Level3 AI's approach has been to build proprietary training datasets for each language pair by collecting and labeling code-switched customer support conversations from enterprise deployments, with customer consent. Over 14 enterprise deployments, we've accumulated labeled examples of code-switched Singlish-English, Bahasa Indonesia-English, Tagalog-English, Manglish-English, and Thai-English support conversations. The models trained on these domain-specific code-switched datasets significantly outperform models trained on academic code-switching corpora for the specific intent categories that appear in customer support contexts.

The Tokenization Problem in Thai and Vietnamese

Thai presents a structurally different challenge from code-switching: it uses no spaces between words. Thai sentence segmentation requires word boundary detection before any intent classification can occur, and word boundary detection in Thai is context-dependent — the same character sequence can represent different word boundaries depending on surrounding context. The standard approach uses dictionary lookup combined with statistical models, but dictionary-based approaches fail on product names, brand names, and technical terminology that isn't in the dictionary.
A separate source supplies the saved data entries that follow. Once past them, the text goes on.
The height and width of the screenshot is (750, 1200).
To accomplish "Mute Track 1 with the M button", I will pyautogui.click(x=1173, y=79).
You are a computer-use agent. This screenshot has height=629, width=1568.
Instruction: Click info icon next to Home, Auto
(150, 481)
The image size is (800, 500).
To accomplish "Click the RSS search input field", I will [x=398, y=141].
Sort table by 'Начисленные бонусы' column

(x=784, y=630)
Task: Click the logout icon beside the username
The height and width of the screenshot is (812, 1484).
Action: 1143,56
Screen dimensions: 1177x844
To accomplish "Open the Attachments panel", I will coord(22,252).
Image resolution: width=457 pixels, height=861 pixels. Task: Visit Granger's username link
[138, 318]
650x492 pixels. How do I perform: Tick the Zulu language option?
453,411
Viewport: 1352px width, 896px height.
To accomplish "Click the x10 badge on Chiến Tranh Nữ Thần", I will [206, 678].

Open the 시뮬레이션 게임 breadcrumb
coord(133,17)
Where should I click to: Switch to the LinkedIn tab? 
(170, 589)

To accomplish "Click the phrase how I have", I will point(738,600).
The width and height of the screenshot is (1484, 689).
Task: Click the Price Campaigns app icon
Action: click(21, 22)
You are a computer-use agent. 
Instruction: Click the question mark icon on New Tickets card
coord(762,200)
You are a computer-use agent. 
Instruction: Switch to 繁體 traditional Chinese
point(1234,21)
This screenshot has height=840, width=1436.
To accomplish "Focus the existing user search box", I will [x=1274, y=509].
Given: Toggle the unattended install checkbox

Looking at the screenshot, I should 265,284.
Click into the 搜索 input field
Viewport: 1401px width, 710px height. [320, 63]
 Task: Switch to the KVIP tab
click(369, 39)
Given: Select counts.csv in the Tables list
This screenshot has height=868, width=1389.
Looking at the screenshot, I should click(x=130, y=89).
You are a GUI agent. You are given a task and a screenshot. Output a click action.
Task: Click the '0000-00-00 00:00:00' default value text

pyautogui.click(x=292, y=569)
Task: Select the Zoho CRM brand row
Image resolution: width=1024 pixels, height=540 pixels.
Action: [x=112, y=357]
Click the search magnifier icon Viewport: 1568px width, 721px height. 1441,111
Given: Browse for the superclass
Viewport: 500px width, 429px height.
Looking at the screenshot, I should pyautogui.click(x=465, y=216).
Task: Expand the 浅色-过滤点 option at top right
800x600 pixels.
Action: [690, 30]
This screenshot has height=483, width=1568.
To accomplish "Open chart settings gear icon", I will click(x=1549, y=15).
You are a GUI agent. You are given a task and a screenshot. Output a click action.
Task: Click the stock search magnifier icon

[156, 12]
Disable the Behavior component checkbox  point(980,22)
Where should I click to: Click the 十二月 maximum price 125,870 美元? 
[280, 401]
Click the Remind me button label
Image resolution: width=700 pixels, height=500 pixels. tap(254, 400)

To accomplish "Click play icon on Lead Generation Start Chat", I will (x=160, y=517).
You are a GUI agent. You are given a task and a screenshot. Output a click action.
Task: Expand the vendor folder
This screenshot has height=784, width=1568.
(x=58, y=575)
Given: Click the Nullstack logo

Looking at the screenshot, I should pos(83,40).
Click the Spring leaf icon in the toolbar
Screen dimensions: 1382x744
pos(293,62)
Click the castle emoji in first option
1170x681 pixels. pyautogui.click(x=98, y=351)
When Thai is mixed with English (as it commonly is in customer support chats where product names are typically English), the tokenization boundary between Thai text and English text creates additional segmentation ambiguity. A product name like "TrueMove H" embedded in a Thai sentence has no spaces separating it from the Thai words on either side in informal typing. Tokenizers trained primarily on formal Thai text will frequently mis-segment these boundaries, producing tokens that are fragments of the brand name or mis-merged sequences of Thai characters and English letters.

How Level3 AI's Pipeline Addresses These Issues

Our multilingual processing pipeline uses a three-stage architecture specifically designed for APAC code-switched content. Stage one is script-aware tokenization, which identifies character scripts within the message (Latin, Thai, CJK, Devanagari) and applies script-appropriate tokenization rules per segment before any language identification step. This approach handles Thai word boundaries without requiring language identification of the full message first, and correctly segmentizes mixed-script messages without forcing a single tokenization strategy across different script blocks.

Stage two is token-level language tagging using a sequence labeling model trained specifically on APAC code-switched data, not adapted from document-level language identification. Each token receives a language tag that is used in the intent classification stage. Stage three is intent classification using a model that was trained on multilingual labeled data with language-mix information as an additional input feature — not a monolingual model applied to translated or normalized input.

Where the Field Is Heading

The large language models (GPT-4, Claude 3, Gemini 1.5 Pro) have significantly better multilingual capabilities than their predecessors, and they handle many code-switched inputs more gracefully than earlier systems when prompted appropriately. The issue for customer support applications isn't understanding — it's accuracy at the specific intent classification task with the calibration required for automated action. A model that correctly understands a message 90% of the time but is overconfident in its predictions 100% of the time will issue automated responses and actions in the 10% of cases where it's wrong, with no reliability signal to trigger human review.

The research problem that the field hasn't solved cleanly is calibration of code-switched intent classifiers — specifically, producing reliable confidence scores for code-switched inputs that trigger appropriate escalation when confidence is genuinely low. This is distinct from accuracy: a model can be highly accurate on average but produce high-confidence wrong predictions on specific code-switching patterns it hasn't seen before. For production AI support systems handling millions of conversations, calibration matters as much as accuracy, and the calibration problem is harder in code-switched contexts than in monolingual ones.